Volvemos al salón y le toco un poco el culo porque uno tiene sus debilidades, y ella se deja porque… se deja. La cosa no va a mayores, como nunca lo hace, y nos sentamos y ella habla.

– He dejado a Pablo.
– ¿Sí?
– Sí, no aguantaba más. Parece que voy recolectando idiotas.
– Gracias.
– ¡Oh, no, no me refería a ti, gilipollas!
– Vale.
– La verdad es que era un tío aburrido.
– ¡Coño, se ha puesto a llover!
– ¡Bien!
– ¡Y una mierda, tengo toda la ropa en la terraza!

Salgo pitando y ella detrás de mí, echamos toda mi ropa en un barreño y cuando volvemos dentro, estamos completamente empapados. A ella se le marcan los pezones en la camiseta. Pezones duros como piedras. Le doy un beso y se retira. La agarro por la cintura y la acerco a mí, ahora no se retira nada. Nos mordemos por todas partes y nos volvemos del revés y nos vamos a la cama donde jadeamos uno al lado del otro hasta que todo termina y nos fumamos un cigarro.

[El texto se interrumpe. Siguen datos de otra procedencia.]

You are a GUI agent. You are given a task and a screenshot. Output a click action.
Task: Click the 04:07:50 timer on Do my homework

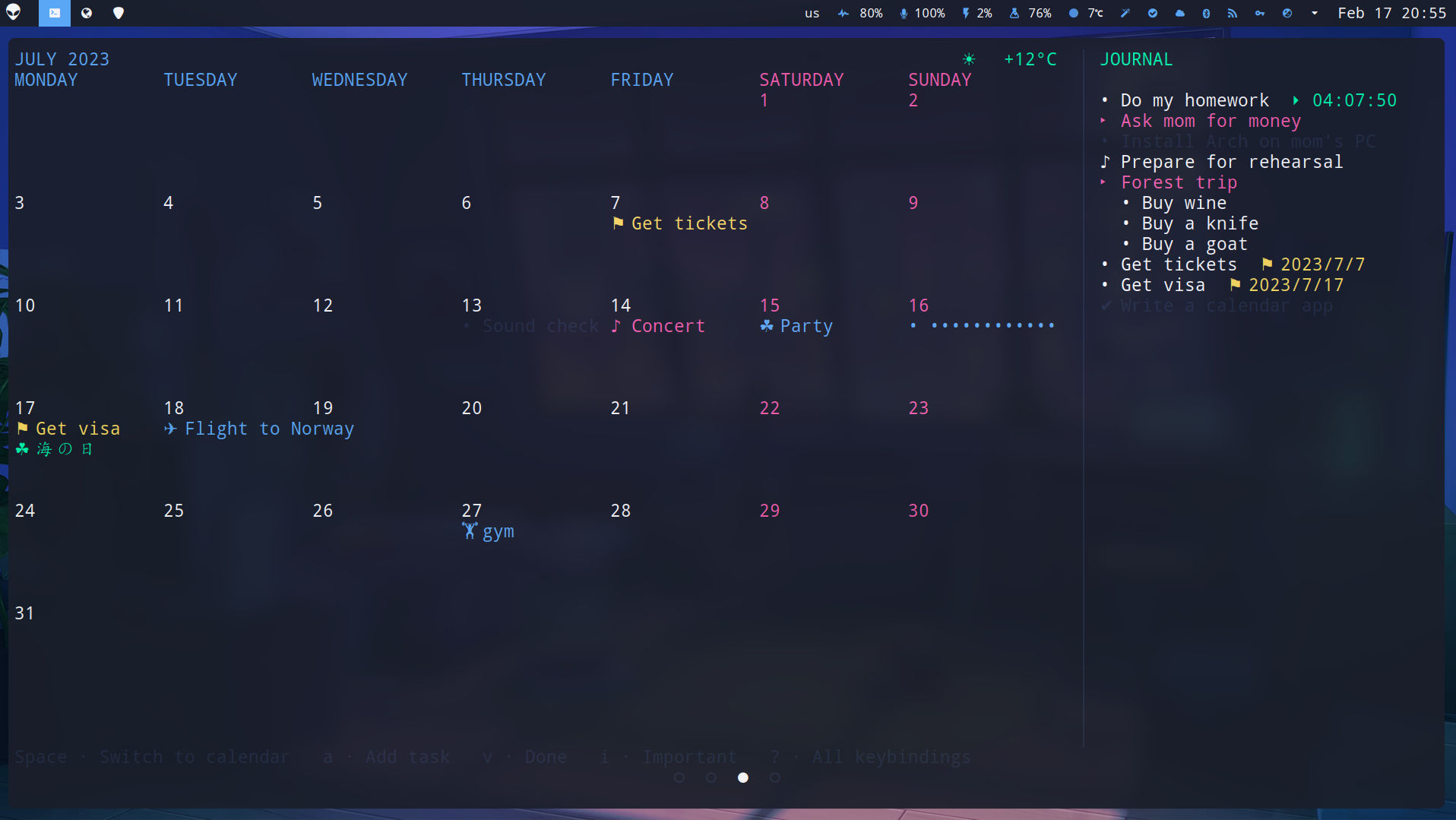point(1354,100)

– Tío, no quiero que pienses…
– Lo sé.
– Esto no cambia…
– Lo sé.
– Te he querido mucho y…
– Calla.

Me levanto y traigo la cerveza. La tomamos juntos en un silencio sin grietas y nos miramos. No sé muy bien cómo, ni lo que nuestras miradas quieren decir, pero nos quedamos así un buen rato. Y ella es consciente de que yo soy consciente de que la amo. Y yo soy consciente de que eso no importa ahora una mierda. Me tiende su mano y yo la atrapo, en el tiempo y en el espacio y en esa habitación y en ese mismo segundo y afino el recuerdo que debe litografiar esto de forma indeleble. Y no volverá nunca o a lo mejor cada día y será lo mismo y no dejo de saberlo mientras todo me va jodiendo profundamente. Cuando ella se viste y se va enciendo un cigarro y dejo que la ceniza se consuma sobre la sábana en una suave colina, en un tranquilo marasmo, en un tímido caos que de un soplido mando al suelo con algo parecido a impotencia en los pulmones. Y me levanto y me miro en el espejo. Y me miro en el espejo y me marcho hacia la puerta en un último esfuerzo cuerdo de sobrepasar toda mi confusión y mi ruina personal y mi comedia de vida, esta comedia en la que el actor principal improvisa porque hace tiempo que su papel se perdió en un paraninfo desangelado y polimorfo, en un vacío repleto de cosas y gestos y caras y esfuerzos que se revelan sin sentido, marchitos e inmarcesibles al mismo tiempo y con el mismo ritmo.